Interesting article on nature.com about p values. Scientific method: Statistical errors, P values, the ‘gold standard’ of statistical validity, are not as reliable as many scientists assume.
A couple of highlights:
P values have always had critics. In their almost nine decades of existence, they have been likened to mosquitoes (annoying and impossible to swat away), the emperor’s new clothes (fraught with obvious problems that everyone ignores) and the tool of a “sterile intellectual rake” who ravishes science but leaves it with no progeny3. One researcher suggested rechristening the methodology “statistical hypothesis inference testing”3, presumably for the acronym it would yield.

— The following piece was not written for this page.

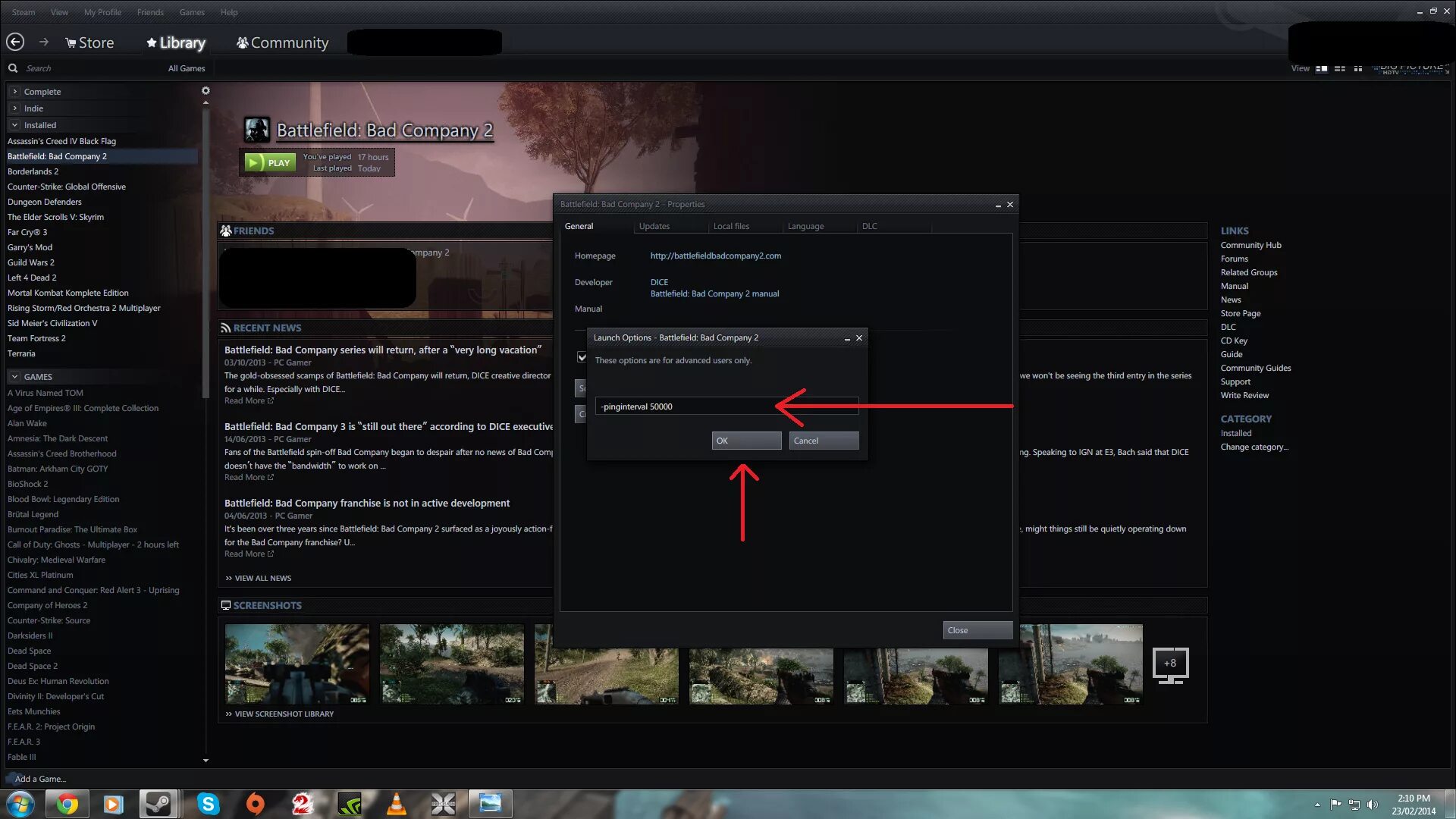This screenshot has width=1456, height=819.
Task: Select the DLC tab in Properties
Action: [x=869, y=226]
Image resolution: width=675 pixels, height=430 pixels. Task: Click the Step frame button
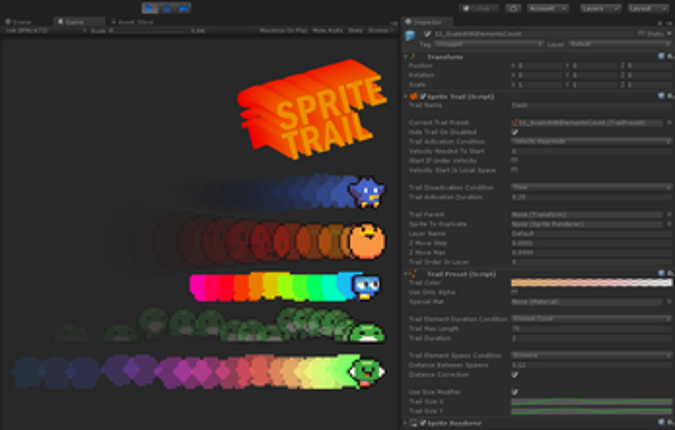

The irony is that when UK statistician Ronald Fisher introduced the P value in the 1920s, he did not mean it to be a definitive test. He intended it simply as an informal way to judge whether evidence was significant in the old-fashioned sense: worthy of a second look. The idea was to run an experiment, then see if the results were consistent with what random chance might produce. Researchers would first set up a ‘null hypothesis’ that they wanted to disprove, such as there being no correlation or no difference between two groups. Next, they would play the devil’s advocate and, assuming that this null hypothesis was in fact true, calculate the chances of getting results at least as extreme as what was actually observed. This probability was the P value. The smaller it was, suggested Fisher, the greater the likelihood that the straw-man null hypothesis was false.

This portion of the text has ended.